Евдокия Петровна слушала, до поры, до времени не перебивая; знала — надо дать выговориться. Но когда Олесь замолчал, не находя больше слов для своего осуждения, она медленно заговорила:

— Слушала я тебя, слушала и одного в толк взять не могу: неужто жизнь семейная только от одного человека зависит? Она-то, жена твоя, тоже должна была помочь налаживать ее. Вот ты говоришь: «Я не воспитывал, я внимания не уделял, я, я, я…» Ну, а она что делала? Сидела и ждала, пока ты ее воспитаешь? Эх, сыночек! С самого начала жизнь у вас неправильная пошла, да только слушать ты меня не хотел: у самого, мол, ум есть. А кабы послушал да поглядел внимательно, так и глаза открылись бы. Вот, говоришь, разлюбил ее. А ты ее вообще-то любил? Или она тебя? Вот то-то. Она тебя даже от семьи постаралась оторвать. Жених ты был завидный, вот что; устроиться захотелось потеплее. Мы-то, женщины, насквозь видим друг дружку. Ты посуди сам: если бы она тебя любила, разве так получилось бы? И воспитывать не пришлось бы, само все пришло, не захотелось бы отстать от любимого человека. Я вот не скажу, чтобы у нас с отцом твоим была такая любовь, как в книжках описывают, и всякое промеж нас бывало. Но крепко уважали мы друг друга, порознь и жить бы не смогли. Я для него и родные места покинула и никогда больше их не видала; отец твой сумел мне и родные места и отца-мать заменить. А ты вот свою дивчину не разглядел. Лелеял ее, как ребеночка, а спросу с нее не было. Она ж тебя потихоньку в свою сторону гнула. За деньги да обстановку продалась.
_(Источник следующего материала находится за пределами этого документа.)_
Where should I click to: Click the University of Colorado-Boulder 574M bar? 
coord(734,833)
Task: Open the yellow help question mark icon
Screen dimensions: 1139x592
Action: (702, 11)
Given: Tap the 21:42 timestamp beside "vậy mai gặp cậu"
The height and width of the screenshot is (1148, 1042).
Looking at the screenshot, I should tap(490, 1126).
— Мама! — прервал возмущенно Олесь.

— А ты слов не пугайся. Можно и поделикатнее выразиться, а все суть одна. Нет, ты ее не оправдывай. Конечно, жалко ее, как человека. Еще такую глупость сотворила… Да это уж ее дело. Стыдно, небось, стало… Эх, сынок, сынок, оттого и проплакала я глаза свои — знала, не будет у вас настоящей жизни.
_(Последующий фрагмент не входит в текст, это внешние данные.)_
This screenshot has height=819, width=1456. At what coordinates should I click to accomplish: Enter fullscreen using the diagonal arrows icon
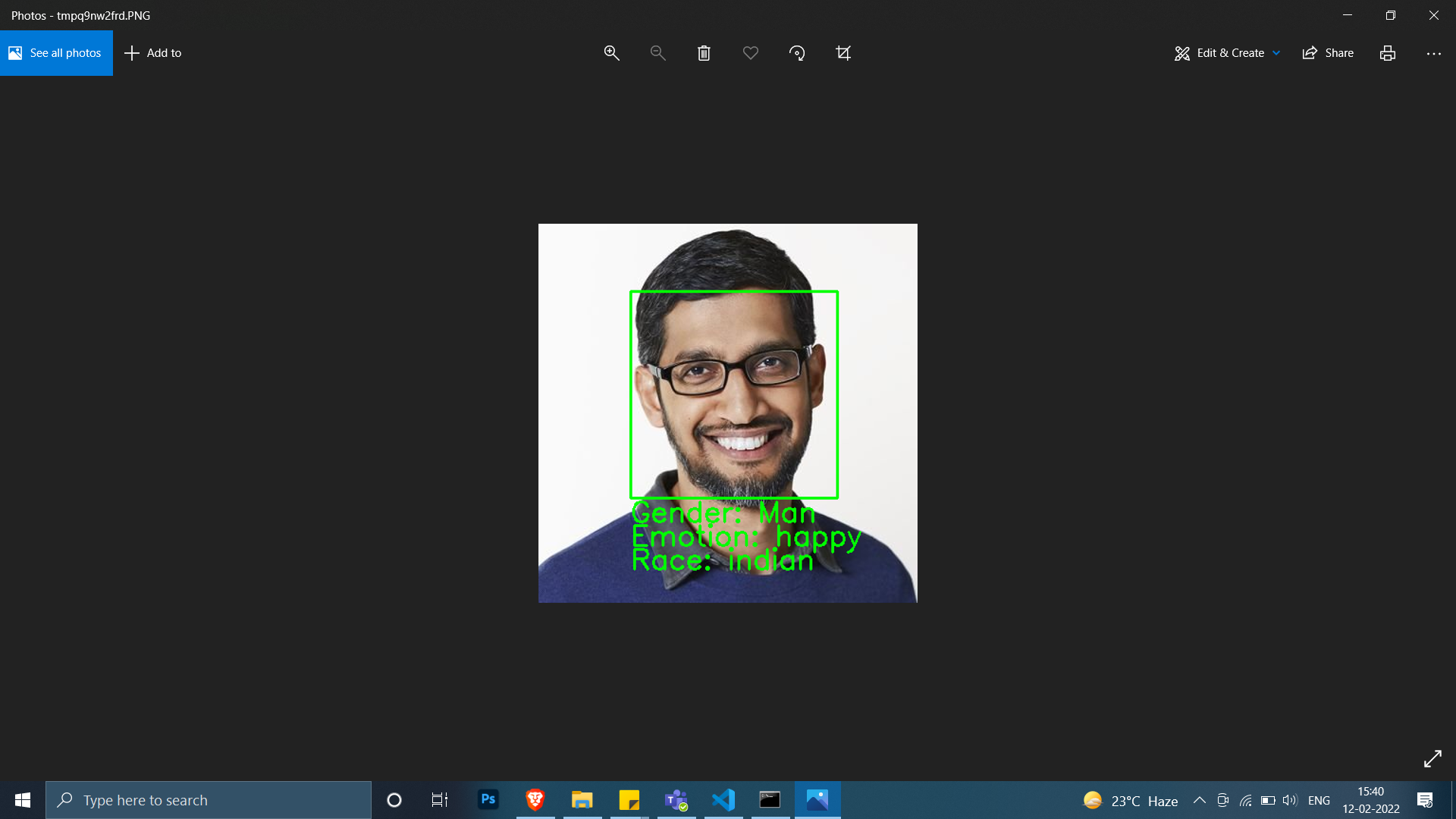pos(1432,758)

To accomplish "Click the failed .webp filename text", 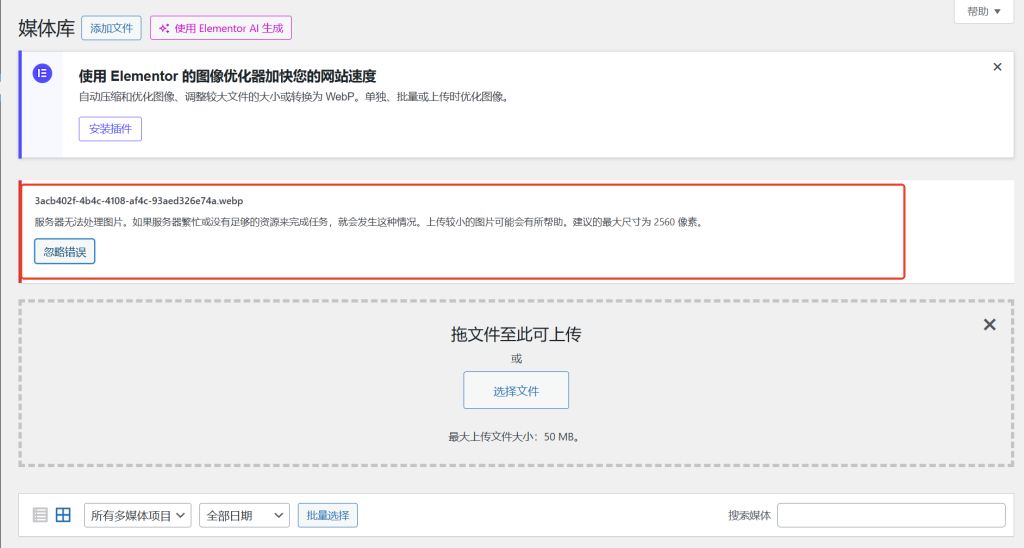I will tap(139, 201).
— Что же ты не помогла нам? — не удержался Олесь.

— А какой бы толк от моей помощи был? Да и не молоденькая я, от мамаши ее не отгрызусь. Своя семья еще есть. А правду сказать, — сердита я была на тебя. Ты почему на ней женился? Потому что на другой не посмел.

Олесь вспыхнул, резким движением вскинул голову, но она не дала ему возразить:

— Помню, говорил ты: надо рубить по плечу. А плеч-то и не измерил.
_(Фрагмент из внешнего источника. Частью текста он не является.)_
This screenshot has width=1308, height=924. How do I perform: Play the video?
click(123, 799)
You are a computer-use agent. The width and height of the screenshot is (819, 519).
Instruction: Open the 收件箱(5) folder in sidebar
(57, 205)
— Мама, ну что ты говоришь? Зачем это? Мне и так горько, а ты добавляешь. Не об этом я с тобой говорил.

— А нужно бы с этого начинать. Вот, говоришь, горько тебе. Оно, конечно, полегче было бы: ты бы пожаловался, я бы над тобой поплакала — вот и отвели душу. А зачем это? Не хлюпик ты у меня какой-нибудь. Умей уж правде в глаза смотреть. И подумай: как дальше жить собираешься? Вот так же — сырой головней тлеть?

— Как жить дальше буду — еще не знаю. Только не по-старому. С Зиной мы и так давно не живем, что ж тянуть комедию?

— А не боишься: скажут, загубил девчонке жизнь да и бросил?

— Конечно, скажут, и не раз. И похуже скажут: Но я-то знаю, для нас обоих это самый честный выход.

Было уже два часа ночи, когда Олесь по чуть скрипучей лесенке поднялся в крошечную комнатку под крышей, переделанную из чердака. Вот и снова вернулся сюда, куда думал уже не возвращаться.